> [Work task]
Every entry below is to be copied exactly as written.

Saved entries
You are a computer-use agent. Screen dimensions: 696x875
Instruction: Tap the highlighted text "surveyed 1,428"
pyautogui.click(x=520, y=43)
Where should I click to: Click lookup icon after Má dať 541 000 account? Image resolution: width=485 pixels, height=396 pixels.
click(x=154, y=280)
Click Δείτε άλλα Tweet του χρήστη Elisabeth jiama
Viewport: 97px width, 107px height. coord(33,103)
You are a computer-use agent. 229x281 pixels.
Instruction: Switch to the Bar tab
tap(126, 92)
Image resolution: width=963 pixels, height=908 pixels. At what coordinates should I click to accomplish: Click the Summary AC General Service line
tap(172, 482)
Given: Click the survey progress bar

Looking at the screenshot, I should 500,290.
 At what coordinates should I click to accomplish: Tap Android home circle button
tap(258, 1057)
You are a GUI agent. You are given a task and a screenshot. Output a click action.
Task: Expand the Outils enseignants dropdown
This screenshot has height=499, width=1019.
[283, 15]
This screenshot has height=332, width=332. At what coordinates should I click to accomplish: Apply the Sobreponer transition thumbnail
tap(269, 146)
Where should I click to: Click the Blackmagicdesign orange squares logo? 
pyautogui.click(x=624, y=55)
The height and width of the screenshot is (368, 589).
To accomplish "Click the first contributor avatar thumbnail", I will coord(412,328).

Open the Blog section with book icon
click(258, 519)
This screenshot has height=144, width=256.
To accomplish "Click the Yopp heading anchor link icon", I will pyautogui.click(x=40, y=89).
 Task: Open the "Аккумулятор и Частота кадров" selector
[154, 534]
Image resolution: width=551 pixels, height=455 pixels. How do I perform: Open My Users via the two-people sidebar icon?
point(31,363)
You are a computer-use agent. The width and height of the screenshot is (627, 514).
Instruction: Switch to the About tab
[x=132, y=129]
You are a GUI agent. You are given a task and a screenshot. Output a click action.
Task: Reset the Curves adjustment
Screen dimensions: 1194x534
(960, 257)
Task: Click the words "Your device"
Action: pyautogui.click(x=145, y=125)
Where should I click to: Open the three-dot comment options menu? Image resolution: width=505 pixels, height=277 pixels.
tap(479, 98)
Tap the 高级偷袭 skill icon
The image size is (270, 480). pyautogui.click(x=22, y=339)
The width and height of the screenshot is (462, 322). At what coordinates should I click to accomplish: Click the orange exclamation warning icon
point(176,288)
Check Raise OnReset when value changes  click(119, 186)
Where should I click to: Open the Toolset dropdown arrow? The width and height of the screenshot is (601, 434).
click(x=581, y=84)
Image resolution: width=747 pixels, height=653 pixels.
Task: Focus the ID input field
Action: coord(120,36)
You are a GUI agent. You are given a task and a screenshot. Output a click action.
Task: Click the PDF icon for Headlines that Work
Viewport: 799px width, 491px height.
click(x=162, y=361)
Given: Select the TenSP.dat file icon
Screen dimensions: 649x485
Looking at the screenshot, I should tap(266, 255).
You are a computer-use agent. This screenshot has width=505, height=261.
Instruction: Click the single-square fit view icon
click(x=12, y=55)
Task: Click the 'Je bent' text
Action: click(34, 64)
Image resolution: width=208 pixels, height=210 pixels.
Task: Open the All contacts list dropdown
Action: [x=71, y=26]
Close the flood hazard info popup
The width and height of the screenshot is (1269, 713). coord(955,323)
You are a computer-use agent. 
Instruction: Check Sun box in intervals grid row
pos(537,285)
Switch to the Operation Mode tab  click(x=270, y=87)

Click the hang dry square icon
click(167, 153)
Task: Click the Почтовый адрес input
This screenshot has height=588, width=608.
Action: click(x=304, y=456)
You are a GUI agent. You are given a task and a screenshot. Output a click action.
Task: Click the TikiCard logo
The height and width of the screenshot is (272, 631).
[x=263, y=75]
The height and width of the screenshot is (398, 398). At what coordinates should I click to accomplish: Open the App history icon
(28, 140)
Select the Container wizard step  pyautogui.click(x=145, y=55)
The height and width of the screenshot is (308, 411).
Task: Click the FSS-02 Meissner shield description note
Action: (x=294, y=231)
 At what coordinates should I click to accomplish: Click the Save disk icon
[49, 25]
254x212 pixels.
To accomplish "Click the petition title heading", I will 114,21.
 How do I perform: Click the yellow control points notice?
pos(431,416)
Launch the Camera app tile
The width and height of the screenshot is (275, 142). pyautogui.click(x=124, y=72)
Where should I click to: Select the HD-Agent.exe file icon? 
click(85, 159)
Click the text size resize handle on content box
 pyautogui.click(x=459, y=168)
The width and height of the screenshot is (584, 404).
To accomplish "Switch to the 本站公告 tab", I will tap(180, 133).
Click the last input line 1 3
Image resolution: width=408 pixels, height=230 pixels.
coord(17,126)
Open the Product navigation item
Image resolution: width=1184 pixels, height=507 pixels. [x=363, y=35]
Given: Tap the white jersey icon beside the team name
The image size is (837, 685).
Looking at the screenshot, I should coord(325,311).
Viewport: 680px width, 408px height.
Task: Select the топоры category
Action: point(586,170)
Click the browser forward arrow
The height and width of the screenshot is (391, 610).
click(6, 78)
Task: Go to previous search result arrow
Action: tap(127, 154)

> [Output of the task]
You are a computer-use agent. Screen dimensions: 696x875
Instruction: Tap the highlighted text "surveyed 1,428"
pyautogui.click(x=520, y=43)
Where should I click to: Click lookup icon after Má dať 541 000 account? Image resolution: width=485 pixels, height=396 pixels.
click(x=154, y=280)
Click Δείτε άλλα Tweet του χρήστη Elisabeth jiama
Viewport: 97px width, 107px height. coord(33,103)
You are a computer-use agent. 229x281 pixels.
Instruction: Switch to the Bar tab
tap(126, 92)
Image resolution: width=963 pixels, height=908 pixels. At what coordinates should I click to accomplish: Click the Summary AC General Service line
tap(172, 482)
Given: Click the survey progress bar

Looking at the screenshot, I should 500,290.
 At what coordinates should I click to accomplish: Tap Android home circle button
tap(258, 1057)
You are a GUI agent. You are given a task and a screenshot. Output a click action.
Task: Expand the Outils enseignants dropdown
This screenshot has height=499, width=1019.
[283, 15]
This screenshot has height=332, width=332. At what coordinates should I click to accomplish: Apply the Sobreponer transition thumbnail
tap(269, 146)
Where should I click to: Click the Blackmagicdesign orange squares logo? 
pyautogui.click(x=624, y=55)
The height and width of the screenshot is (368, 589).
To accomplish "Click the first contributor avatar thumbnail", I will coord(412,328).

Open the Blog section with book icon
click(258, 519)
This screenshot has height=144, width=256.
To accomplish "Click the Yopp heading anchor link icon", I will pyautogui.click(x=40, y=89).
 Task: Open the "Аккумулятор и Частота кадров" selector
[154, 534]
Image resolution: width=551 pixels, height=455 pixels. How do I perform: Open My Users via the two-people sidebar icon?
point(31,363)
You are a computer-use agent. The width and height of the screenshot is (627, 514).
Instruction: Switch to the About tab
[x=132, y=129]
You are a GUI agent. You are given a task and a screenshot. Output a click action.
Task: Reset the Curves adjustment
Screen dimensions: 1194x534
(960, 257)
Task: Click the words "Your device"
Action: pyautogui.click(x=145, y=125)
Where should I click to: Open the three-dot comment options menu? Image resolution: width=505 pixels, height=277 pixels.
tap(479, 98)
Tap the 高级偷袭 skill icon
The image size is (270, 480). pyautogui.click(x=22, y=339)
The width and height of the screenshot is (462, 322). At what coordinates should I click to accomplish: Click the orange exclamation warning icon
point(176,288)
Check Raise OnReset when value changes  click(119, 186)
Where should I click to: Open the Toolset dropdown arrow? The width and height of the screenshot is (601, 434).
click(x=581, y=84)
Image resolution: width=747 pixels, height=653 pixels.
Task: Focus the ID input field
Action: coord(120,36)
You are a GUI agent. You are given a task and a screenshot. Output a click action.
Task: Click the PDF icon for Headlines that Work
Viewport: 799px width, 491px height.
click(x=162, y=361)
Given: Select the TenSP.dat file icon
Screen dimensions: 649x485
Looking at the screenshot, I should tap(266, 255).
You are a computer-use agent. This screenshot has width=505, height=261.
Instruction: Click the single-square fit view icon
click(x=12, y=55)
Task: Click the 'Je bent' text
Action: click(34, 64)
Image resolution: width=208 pixels, height=210 pixels.
Task: Open the All contacts list dropdown
Action: [x=71, y=26]
Close the flood hazard info popup
The width and height of the screenshot is (1269, 713). coord(955,323)
You are a computer-use agent. 
Instruction: Check Sun box in intervals grid row
pos(537,285)
Switch to the Operation Mode tab  click(x=270, y=87)

Click the hang dry square icon
click(167, 153)
Task: Click the Почтовый адрес input
This screenshot has height=588, width=608.
Action: click(x=304, y=456)
You are a GUI agent. You are given a task and a screenshot. Output a click action.
Task: Click the TikiCard logo
The height and width of the screenshot is (272, 631).
[x=263, y=75]
The height and width of the screenshot is (398, 398). At what coordinates should I click to accomplish: Open the App history icon
(28, 140)
Select the Container wizard step  pyautogui.click(x=145, y=55)
The height and width of the screenshot is (308, 411).
Task: Click the FSS-02 Meissner shield description note
Action: (x=294, y=231)
 At what coordinates should I click to accomplish: Click the Save disk icon
[49, 25]
254x212 pixels.
To accomplish "Click the petition title heading", I will 114,21.
 How do I perform: Click the yellow control points notice?
pos(431,416)
Launch the Camera app tile
The width and height of the screenshot is (275, 142). pyautogui.click(x=124, y=72)
Where should I click to: Select the HD-Agent.exe file icon? 
click(85, 159)
Click the text size resize handle on content box
 pyautogui.click(x=459, y=168)
The width and height of the screenshot is (584, 404).
To accomplish "Switch to the 本站公告 tab", I will tap(180, 133).
Click the last input line 1 3
Image resolution: width=408 pixels, height=230 pixels.
coord(17,126)
Open the Product navigation item
Image resolution: width=1184 pixels, height=507 pixels. [x=363, y=35]
Given: Tap the white jersey icon beside the team name
The image size is (837, 685).
Looking at the screenshot, I should coord(325,311).
Viewport: 680px width, 408px height.
Task: Select the топоры category
Action: point(586,170)
Click the browser forward arrow
The height and width of the screenshot is (391, 610).
click(6, 78)
Task: Go to previous search result arrow
Action: tap(127, 154)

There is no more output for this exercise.